• **Data section**

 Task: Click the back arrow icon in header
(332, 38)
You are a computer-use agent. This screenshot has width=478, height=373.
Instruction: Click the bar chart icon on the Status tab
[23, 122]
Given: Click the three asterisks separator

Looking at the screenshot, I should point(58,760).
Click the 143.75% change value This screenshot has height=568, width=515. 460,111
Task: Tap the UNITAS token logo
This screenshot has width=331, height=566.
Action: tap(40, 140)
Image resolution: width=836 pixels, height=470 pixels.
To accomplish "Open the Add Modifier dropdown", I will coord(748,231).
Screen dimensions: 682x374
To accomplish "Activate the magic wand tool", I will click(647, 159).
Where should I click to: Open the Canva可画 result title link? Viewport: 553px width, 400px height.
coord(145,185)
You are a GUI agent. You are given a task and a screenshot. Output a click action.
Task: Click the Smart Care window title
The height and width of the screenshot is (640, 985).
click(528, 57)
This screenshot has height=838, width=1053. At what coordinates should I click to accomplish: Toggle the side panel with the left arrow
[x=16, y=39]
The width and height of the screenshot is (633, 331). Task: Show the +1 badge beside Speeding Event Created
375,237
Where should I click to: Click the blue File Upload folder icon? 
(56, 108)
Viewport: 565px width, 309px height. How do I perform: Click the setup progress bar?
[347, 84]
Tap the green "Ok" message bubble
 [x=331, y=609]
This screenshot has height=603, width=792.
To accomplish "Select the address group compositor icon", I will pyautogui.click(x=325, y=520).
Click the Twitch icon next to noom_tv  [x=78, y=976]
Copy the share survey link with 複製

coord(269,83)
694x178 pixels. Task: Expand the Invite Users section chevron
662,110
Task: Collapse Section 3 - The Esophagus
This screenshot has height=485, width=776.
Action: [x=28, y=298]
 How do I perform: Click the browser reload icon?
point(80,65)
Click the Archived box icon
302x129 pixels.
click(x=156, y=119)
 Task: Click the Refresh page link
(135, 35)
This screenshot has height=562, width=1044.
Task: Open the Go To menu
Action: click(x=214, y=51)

• **Exercise instructions**
Identify each line in the entries above that contains the word "title", and copy those lines.

• **Correct answer**
Where should I click to: Open the Canva可画 result title link? Viewport: 553px width, 400px height.
Task: Click the Smart Care window title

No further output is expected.